Malam itu ketika Ine Ghena sudah tertidur pulas, Teru, Tena dan Nilu segera menggendong adiknya Pare ke kebun dibelakang rumah mereka. Disana ketiga saudara itu membunuh adik mereka yang dalam keadaan sakit dan tak berdaya itu. Untuk menghilangkan jejak, darahnya dicampurkan dengan tanah kemudian disiram disekeliling kebun. Demikian juga dengan tubuh Pare yang dicincang kecil-kecil lalu dicampurkan dengan tanah dan ditaburkan keseluruh kebun milik mereka. Ine Ghena dan Sina tidak mengetahui apa yang dilakukan oleh ketiga anak laki-lakinya karena mereka tertidur lelap.
Keesokan harinya pagi-pagi buta Teru dan Tena segera berangkat masuk kedalam hutan untuk berburu, sedangkan saudara mereka Nilu segera menuju ke Loka Tua (tempat berkumpul dan minum tuak) untuk menyadap tuak. Menjelang tengah hari langit yang tadinya cerah berubah menjadi mendung dan hujanpun turun dengan sangat deras seakan alam juga turut berkabung atas kehilangan puteri bungsu dari keluarga Ine Ghena dan Ema Oba. Ine Ghena mulai mencari ke segala arah kemana perginya Pare anak bungsunya itu.
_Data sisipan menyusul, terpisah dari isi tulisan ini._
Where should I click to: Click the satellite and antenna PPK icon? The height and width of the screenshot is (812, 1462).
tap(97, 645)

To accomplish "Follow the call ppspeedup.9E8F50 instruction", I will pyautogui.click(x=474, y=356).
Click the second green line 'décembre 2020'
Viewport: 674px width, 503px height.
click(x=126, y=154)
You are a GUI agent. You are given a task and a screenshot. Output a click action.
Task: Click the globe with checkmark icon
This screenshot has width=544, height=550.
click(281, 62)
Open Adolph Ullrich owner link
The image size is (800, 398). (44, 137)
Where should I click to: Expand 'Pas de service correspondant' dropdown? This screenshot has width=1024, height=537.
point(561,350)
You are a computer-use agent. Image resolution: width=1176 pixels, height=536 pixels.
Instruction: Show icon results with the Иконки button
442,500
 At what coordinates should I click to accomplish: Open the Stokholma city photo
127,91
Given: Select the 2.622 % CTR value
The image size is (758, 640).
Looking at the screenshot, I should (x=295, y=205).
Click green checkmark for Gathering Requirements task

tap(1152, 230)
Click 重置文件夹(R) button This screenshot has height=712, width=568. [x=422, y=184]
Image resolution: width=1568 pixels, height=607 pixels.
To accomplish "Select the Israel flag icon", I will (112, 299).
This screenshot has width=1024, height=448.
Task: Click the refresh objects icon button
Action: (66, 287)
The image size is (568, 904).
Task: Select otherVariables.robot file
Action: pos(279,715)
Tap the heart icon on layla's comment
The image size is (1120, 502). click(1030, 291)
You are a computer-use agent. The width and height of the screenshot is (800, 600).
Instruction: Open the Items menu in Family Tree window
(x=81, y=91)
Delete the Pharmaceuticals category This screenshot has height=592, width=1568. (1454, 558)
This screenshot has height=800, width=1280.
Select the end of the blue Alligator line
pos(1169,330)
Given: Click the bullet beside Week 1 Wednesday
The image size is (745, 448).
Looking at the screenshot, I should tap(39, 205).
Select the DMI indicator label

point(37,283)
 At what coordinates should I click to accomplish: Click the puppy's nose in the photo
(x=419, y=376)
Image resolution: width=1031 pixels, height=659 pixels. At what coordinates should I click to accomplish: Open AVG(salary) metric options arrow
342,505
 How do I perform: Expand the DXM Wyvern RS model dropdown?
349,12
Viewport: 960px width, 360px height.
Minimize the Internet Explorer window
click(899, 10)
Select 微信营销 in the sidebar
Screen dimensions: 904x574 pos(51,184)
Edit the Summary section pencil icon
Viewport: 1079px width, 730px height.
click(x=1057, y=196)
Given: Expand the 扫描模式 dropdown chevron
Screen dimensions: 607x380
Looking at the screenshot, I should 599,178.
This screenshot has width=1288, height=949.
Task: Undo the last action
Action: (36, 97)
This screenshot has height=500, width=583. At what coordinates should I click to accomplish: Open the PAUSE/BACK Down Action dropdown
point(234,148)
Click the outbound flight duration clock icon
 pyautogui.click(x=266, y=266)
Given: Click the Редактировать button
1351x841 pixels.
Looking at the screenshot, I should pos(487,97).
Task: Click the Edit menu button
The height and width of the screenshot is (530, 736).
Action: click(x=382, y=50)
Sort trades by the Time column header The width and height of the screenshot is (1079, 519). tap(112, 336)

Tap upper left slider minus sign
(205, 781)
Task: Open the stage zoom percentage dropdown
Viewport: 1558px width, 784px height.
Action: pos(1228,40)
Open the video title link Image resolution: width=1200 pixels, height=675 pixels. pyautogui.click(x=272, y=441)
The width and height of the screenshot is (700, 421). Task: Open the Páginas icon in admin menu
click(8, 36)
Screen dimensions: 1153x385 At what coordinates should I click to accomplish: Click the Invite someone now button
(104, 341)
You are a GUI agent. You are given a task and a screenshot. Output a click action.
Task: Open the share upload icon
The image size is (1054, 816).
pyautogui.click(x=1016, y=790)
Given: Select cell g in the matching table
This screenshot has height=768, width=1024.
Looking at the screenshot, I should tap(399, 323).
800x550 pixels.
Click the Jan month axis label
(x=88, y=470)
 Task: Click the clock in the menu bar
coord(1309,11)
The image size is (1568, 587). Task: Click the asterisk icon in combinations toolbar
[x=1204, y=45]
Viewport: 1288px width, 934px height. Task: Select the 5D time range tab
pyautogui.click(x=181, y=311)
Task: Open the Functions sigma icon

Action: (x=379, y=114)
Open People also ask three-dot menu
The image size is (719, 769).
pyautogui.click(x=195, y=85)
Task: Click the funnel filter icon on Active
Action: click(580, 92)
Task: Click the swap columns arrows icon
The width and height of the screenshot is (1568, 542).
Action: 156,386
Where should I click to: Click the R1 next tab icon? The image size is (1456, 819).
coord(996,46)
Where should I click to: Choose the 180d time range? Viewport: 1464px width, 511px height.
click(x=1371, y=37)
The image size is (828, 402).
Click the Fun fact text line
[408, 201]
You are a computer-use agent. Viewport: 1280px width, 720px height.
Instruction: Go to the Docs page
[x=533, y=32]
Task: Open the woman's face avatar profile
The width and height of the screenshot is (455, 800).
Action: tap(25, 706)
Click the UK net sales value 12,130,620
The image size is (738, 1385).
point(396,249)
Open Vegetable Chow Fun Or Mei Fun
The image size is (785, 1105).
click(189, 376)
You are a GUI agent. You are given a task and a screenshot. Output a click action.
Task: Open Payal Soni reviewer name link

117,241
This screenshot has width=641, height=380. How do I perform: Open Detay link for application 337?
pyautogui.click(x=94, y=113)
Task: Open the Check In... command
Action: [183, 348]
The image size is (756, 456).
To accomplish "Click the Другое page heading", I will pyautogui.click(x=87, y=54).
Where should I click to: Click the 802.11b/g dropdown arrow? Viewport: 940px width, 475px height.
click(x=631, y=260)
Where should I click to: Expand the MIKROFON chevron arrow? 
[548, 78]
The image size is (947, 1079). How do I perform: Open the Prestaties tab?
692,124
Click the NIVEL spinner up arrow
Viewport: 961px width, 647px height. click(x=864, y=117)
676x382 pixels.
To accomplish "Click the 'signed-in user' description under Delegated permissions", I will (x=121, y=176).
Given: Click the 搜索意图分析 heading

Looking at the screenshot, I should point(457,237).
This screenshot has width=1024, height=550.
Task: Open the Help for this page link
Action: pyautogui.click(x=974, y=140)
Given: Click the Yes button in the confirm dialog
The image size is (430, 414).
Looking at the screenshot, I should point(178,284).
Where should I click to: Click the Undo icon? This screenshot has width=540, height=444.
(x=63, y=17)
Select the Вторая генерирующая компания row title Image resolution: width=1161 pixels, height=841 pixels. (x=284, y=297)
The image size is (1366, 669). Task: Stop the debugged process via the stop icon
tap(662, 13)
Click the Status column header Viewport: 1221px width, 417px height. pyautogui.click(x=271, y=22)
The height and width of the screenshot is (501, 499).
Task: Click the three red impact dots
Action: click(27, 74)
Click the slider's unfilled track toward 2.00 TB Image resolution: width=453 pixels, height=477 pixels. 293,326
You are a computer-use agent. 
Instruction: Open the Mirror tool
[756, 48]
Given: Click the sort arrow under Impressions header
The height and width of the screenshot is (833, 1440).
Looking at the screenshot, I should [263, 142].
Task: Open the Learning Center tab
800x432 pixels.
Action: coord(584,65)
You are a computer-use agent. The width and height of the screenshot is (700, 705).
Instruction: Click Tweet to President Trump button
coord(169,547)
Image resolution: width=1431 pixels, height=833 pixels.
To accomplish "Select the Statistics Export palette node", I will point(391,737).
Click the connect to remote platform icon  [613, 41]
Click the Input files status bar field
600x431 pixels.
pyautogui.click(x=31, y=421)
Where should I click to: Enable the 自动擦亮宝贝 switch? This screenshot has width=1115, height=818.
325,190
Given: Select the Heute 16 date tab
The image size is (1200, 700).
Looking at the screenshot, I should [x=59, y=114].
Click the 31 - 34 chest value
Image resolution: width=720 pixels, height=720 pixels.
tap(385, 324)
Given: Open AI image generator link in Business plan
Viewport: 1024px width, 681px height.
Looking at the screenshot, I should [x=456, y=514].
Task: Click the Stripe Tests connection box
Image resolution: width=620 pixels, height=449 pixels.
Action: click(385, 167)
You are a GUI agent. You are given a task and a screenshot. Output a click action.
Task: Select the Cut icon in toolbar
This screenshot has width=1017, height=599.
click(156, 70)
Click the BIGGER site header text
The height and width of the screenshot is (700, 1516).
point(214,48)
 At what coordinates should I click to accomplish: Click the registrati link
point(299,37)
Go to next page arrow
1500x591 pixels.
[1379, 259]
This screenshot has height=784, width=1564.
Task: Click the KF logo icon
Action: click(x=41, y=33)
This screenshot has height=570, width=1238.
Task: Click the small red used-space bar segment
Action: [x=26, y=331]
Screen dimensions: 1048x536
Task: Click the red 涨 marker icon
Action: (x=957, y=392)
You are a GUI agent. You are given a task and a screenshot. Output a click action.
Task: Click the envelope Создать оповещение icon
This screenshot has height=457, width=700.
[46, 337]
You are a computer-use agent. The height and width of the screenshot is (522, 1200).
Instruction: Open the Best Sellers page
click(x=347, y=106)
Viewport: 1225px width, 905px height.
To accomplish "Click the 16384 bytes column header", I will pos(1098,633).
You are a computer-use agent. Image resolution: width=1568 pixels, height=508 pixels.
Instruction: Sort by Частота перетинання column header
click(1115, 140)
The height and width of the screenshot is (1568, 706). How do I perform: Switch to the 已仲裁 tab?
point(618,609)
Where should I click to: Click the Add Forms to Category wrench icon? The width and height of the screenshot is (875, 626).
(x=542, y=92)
Dalam benaknya Ia berpikir kalau Pare mungkin sudah ikut bersama kakaknya Nilu kel Loka Tua atau mungkin ikut bersama kedua kakanya Teru dan Tena ke hutan, sebab hal ini sering dilakukan Pare ketika dia masih anak-anak. Sebagai seorang ibu ia tidak pernah menduga apa yang sesungguhnya dialami puteri kecilnya itu.
Sudah dua hari Teru, Tena dan Nilu tidak pulang ke rumah, begitu juga dengan si bungsu Pare, ibu mereka Ine Ghena sangat cemas. Sementara itu Ema Oba juga belum menunjukan tanda-tanda akan segera kembali. Suasana dirumah sangat sunyi sedangkan kebun di belakang rumah setelah hujan lebat dua hari yang lalu nampak mulai ditumbuhi sejenis rumput yang belum pernah mereka lihat sebelumnya. Sina sangat mengagumi keindahan rumput berwarna hijau dan halus yang baru dilihatnya itu. “Ine.. Ine!! May iso dia, go mere apa ke’e dia na?…(mama… mari lihat ini, rumput jenis apa ini?)”, teriak Sina pada Ine Ghena. Dengan cepat Ine Ghena menyusul Sina ke kebun mereka. Ibu dari kelima anak ini juga sangat terkejut melihat keindahan rerumputan yang tumbuh secara merata diseluruh kebunnya. Hari itu Sina tidak melanjutkan belajar menenun, dia lebih betah bermain di kebun. Ketika berjalan ditengah kebun rumput-rumput hijau itu menyentuh kaki mulusnya Sina dengan sangat lembut. Saat merasakan kelembutannya Sina tergerak hatinya untuk membelai-belai rumput hijau itu. Karena keasyikan dengan suasana baru yang dilihatnya itu tak terasa hari sudah menjelang sore, dan Sina juga masih bermain di tengah kebun sambil ditemani ibunya. Tiga hari berikudnya rumput aneh itu sudah setinggi pinggangnya si Sina, daun-daunnya pun semakin menghijau namun tetap lembut jika tersentuh kulit. Rumput aneh itu bertumbuh demikian cepat dan batangnya juga sangat langsing.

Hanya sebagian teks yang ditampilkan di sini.